RECORDS TO PROCESS.
# # # #
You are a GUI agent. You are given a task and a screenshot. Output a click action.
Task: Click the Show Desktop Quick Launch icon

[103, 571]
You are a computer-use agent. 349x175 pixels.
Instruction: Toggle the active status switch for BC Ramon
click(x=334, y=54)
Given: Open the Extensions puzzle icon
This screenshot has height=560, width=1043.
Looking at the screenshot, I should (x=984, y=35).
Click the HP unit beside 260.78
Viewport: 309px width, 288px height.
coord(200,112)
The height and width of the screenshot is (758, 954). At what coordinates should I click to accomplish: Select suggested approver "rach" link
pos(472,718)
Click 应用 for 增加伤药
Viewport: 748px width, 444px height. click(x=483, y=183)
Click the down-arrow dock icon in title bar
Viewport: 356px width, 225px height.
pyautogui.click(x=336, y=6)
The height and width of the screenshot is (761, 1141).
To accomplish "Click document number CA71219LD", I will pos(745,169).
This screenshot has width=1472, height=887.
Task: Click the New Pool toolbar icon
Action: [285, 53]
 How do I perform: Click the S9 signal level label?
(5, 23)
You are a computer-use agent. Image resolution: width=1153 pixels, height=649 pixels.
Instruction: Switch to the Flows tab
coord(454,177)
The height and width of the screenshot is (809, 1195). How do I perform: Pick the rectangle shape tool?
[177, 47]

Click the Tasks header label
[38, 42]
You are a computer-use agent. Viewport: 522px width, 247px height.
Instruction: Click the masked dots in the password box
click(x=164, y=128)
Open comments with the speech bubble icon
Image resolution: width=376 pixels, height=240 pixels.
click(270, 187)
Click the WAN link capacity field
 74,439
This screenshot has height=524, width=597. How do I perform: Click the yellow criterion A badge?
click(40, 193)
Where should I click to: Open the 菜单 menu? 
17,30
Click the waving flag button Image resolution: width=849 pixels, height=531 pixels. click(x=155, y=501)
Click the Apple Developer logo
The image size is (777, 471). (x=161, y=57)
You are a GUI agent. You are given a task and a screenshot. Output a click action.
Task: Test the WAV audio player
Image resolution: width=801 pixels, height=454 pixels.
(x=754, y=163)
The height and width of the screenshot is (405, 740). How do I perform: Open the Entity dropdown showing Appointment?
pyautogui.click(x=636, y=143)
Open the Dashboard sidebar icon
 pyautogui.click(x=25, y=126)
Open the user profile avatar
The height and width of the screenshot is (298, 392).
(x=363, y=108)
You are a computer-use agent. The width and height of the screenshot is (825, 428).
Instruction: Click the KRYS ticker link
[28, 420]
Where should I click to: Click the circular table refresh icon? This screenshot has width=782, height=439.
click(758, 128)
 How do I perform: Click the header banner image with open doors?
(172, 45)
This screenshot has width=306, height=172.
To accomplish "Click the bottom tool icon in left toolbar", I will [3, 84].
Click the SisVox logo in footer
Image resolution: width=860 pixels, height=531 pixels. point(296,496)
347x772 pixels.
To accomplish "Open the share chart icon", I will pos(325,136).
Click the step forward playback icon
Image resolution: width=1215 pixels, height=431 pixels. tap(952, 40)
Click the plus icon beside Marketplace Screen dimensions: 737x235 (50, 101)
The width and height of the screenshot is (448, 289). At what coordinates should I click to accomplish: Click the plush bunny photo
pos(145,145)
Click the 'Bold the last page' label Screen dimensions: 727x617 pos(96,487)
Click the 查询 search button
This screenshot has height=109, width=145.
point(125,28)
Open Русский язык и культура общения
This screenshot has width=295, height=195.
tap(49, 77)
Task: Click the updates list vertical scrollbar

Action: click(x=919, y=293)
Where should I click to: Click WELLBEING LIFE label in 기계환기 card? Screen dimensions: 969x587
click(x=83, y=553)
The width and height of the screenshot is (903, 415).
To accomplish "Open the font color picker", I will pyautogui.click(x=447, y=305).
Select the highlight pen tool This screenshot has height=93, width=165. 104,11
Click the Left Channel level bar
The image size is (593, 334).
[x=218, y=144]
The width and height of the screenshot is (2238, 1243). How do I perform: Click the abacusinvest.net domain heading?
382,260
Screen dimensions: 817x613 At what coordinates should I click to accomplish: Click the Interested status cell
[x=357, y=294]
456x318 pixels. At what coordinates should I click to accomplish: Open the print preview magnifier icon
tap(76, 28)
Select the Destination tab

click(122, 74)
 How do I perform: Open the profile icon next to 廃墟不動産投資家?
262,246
# # # #
YOUR INSTRUCTIONS.
The lines to quote run from the one containing "This screenshot has width=306, height=172." through the final line of the material above; please give them exactly, both ends included, and nothing else.

SOLUTION FOR THIS EXERCISE.
This screenshot has width=306, height=172.
To accomplish "Click the bottom tool icon in left toolbar", I will [3, 84].
Click the SisVox logo in footer
Image resolution: width=860 pixels, height=531 pixels. point(296,496)
347x772 pixels.
To accomplish "Open the share chart icon", I will pos(325,136).
Click the step forward playback icon
Image resolution: width=1215 pixels, height=431 pixels. tap(952, 40)
Click the plus icon beside Marketplace Screen dimensions: 737x235 (50, 101)
The width and height of the screenshot is (448, 289). At what coordinates should I click to accomplish: Click the plush bunny photo
pos(145,145)
Click the 'Bold the last page' label Screen dimensions: 727x617 pos(96,487)
Click the 查询 search button
This screenshot has height=109, width=145.
point(125,28)
Open Русский язык и культура общения
This screenshot has width=295, height=195.
tap(49, 77)
Task: Click the updates list vertical scrollbar

Action: click(x=919, y=293)
Where should I click to: Click WELLBEING LIFE label in 기계환기 card? Screen dimensions: 969x587
click(x=83, y=553)
The width and height of the screenshot is (903, 415).
To accomplish "Open the font color picker", I will pyautogui.click(x=447, y=305).
Select the highlight pen tool This screenshot has height=93, width=165. 104,11
Click the Left Channel level bar
The image size is (593, 334).
[x=218, y=144]
The width and height of the screenshot is (2238, 1243). How do I perform: Click the abacusinvest.net domain heading?
382,260
Screen dimensions: 817x613 At what coordinates should I click to accomplish: Click the Interested status cell
[x=357, y=294]
456x318 pixels. At what coordinates should I click to accomplish: Open the print preview magnifier icon
tap(76, 28)
Select the Destination tab

click(122, 74)
 How do I perform: Open the profile icon next to 廃墟不動産投資家?
262,246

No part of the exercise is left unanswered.